BEGIN INFORMATION GIVEN

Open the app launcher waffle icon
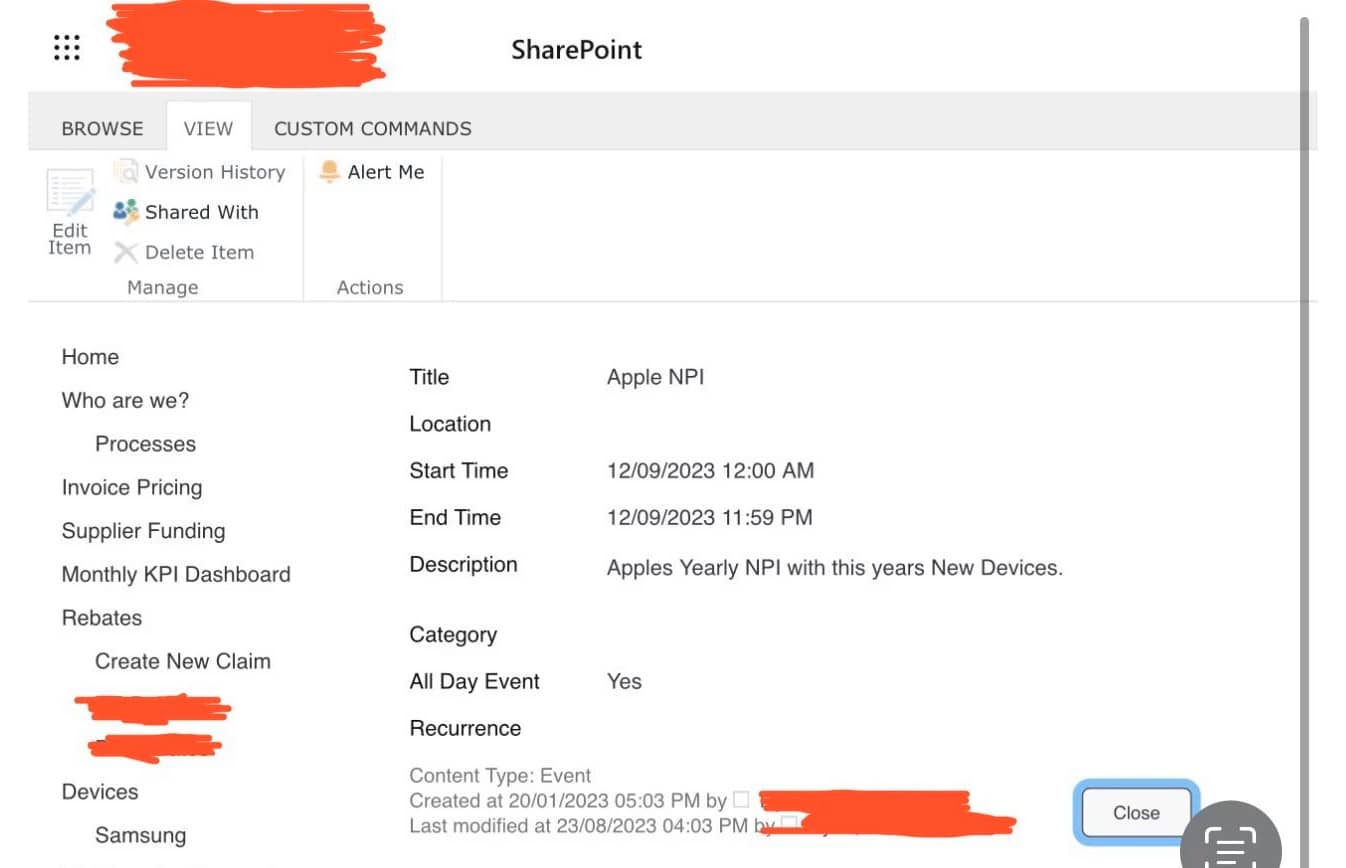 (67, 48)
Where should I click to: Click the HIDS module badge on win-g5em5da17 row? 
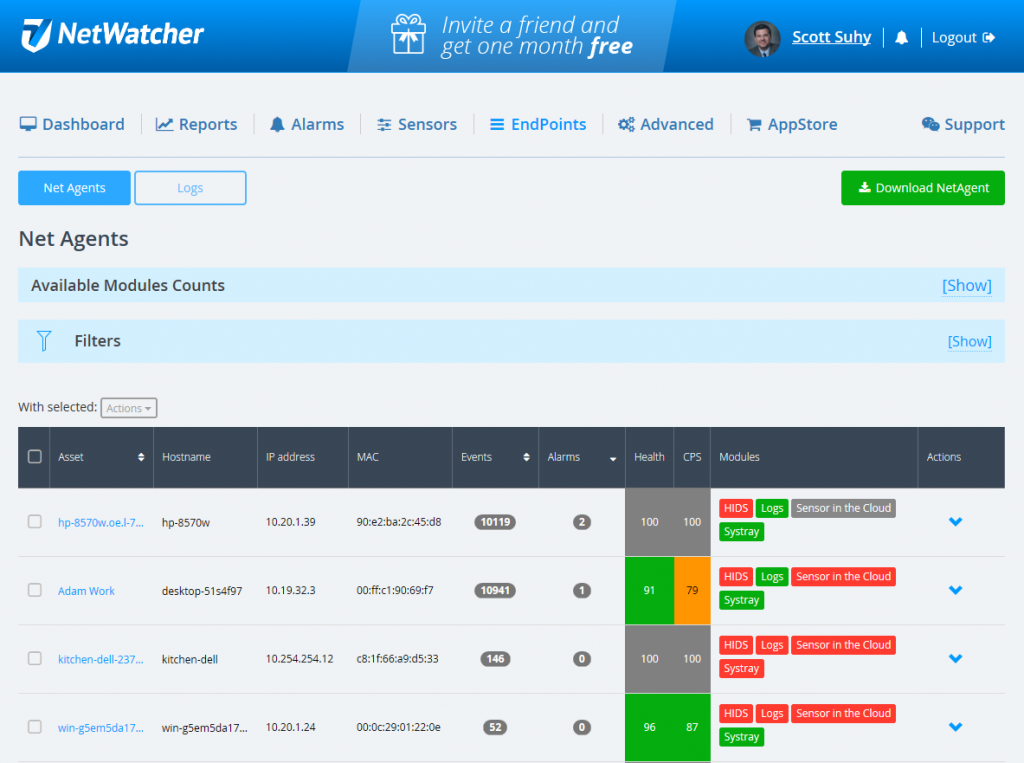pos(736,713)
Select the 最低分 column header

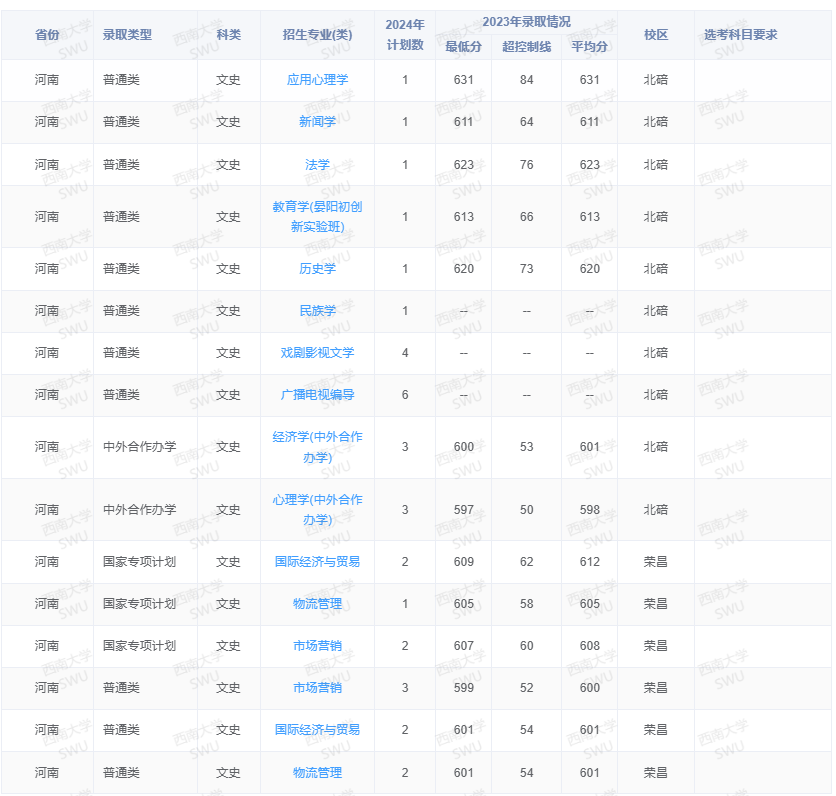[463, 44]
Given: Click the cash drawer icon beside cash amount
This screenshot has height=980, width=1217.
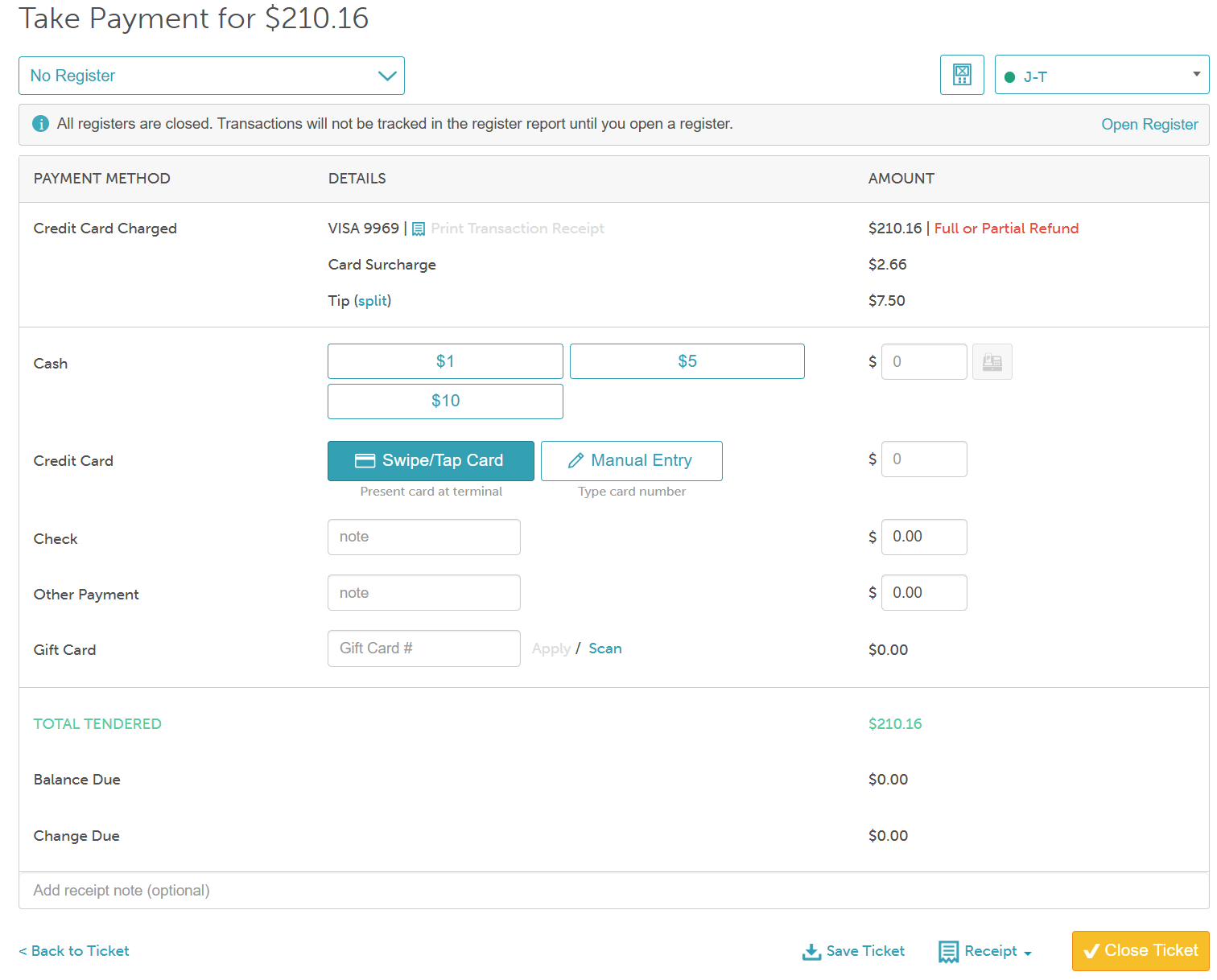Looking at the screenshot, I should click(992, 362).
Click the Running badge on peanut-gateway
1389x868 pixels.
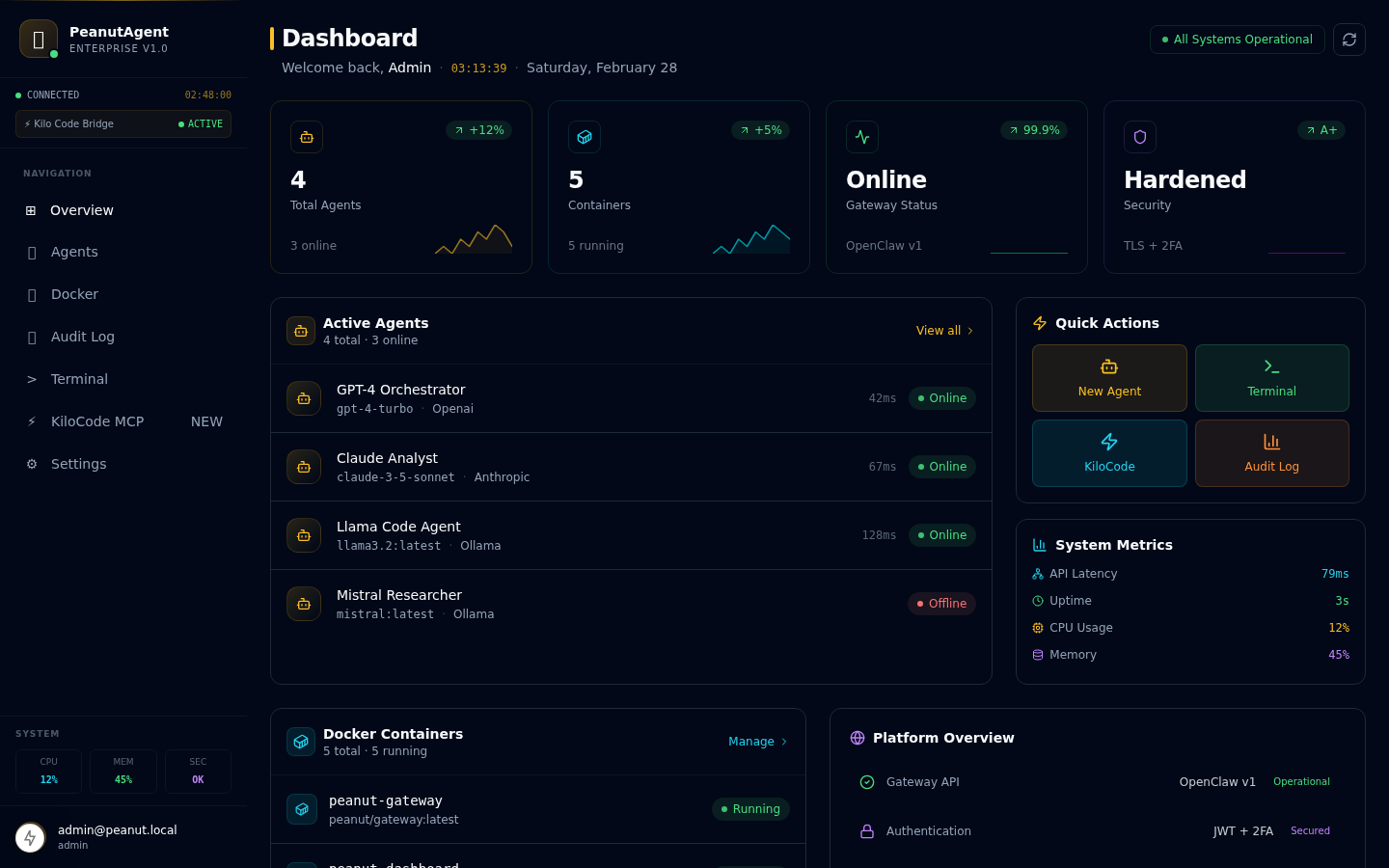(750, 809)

END INFORMATION GIVEN
BEGIN INFORMATION GIVEN

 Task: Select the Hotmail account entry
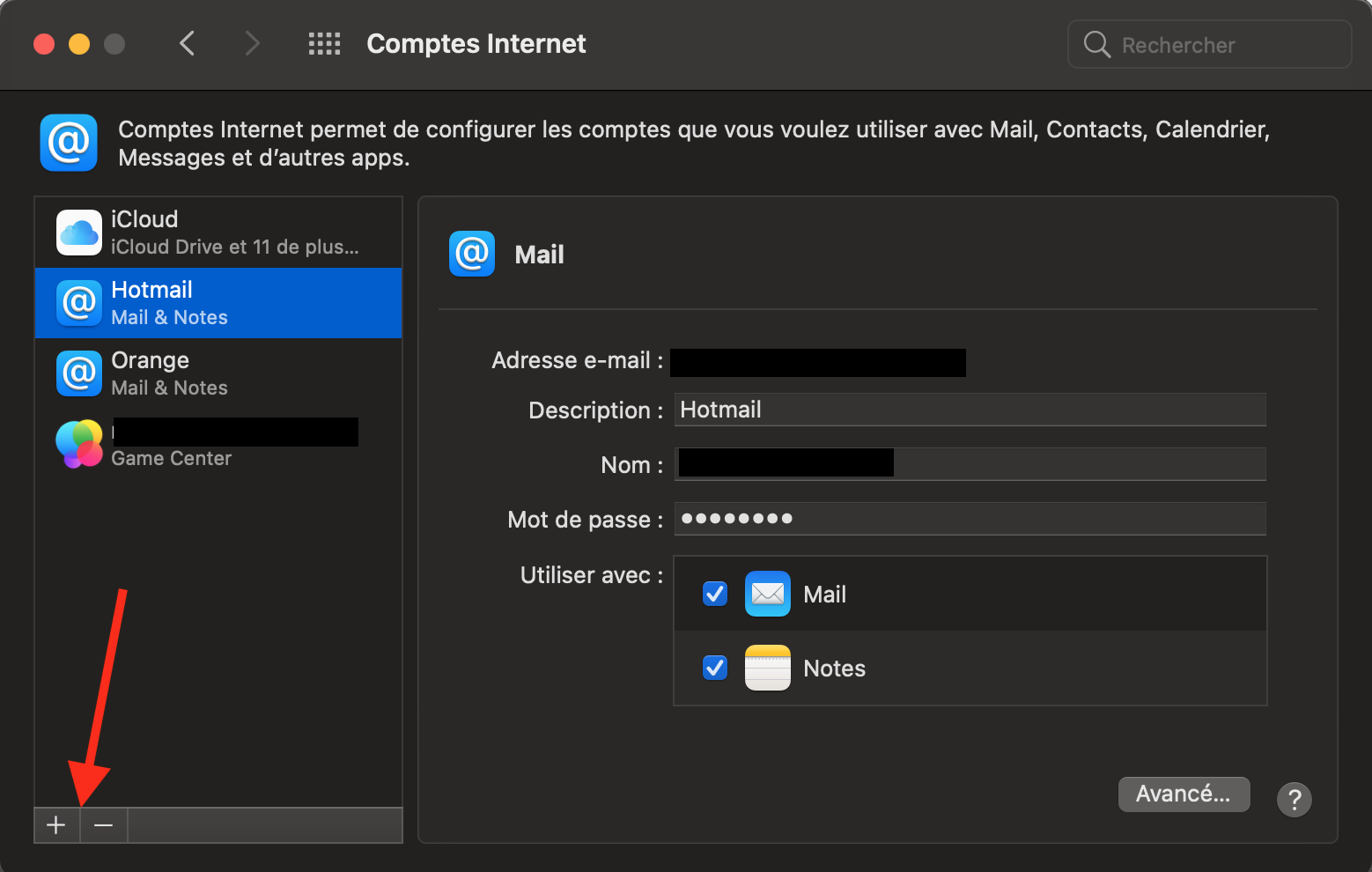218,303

END INFORMATION GIVEN

• **SET EXERCISE**
Show each line of the data above that contains the string "Select".

• **RESULT FOR THIS EXERCISE**
Select the 最低分 column header
 Task: Select the Hotmail account entry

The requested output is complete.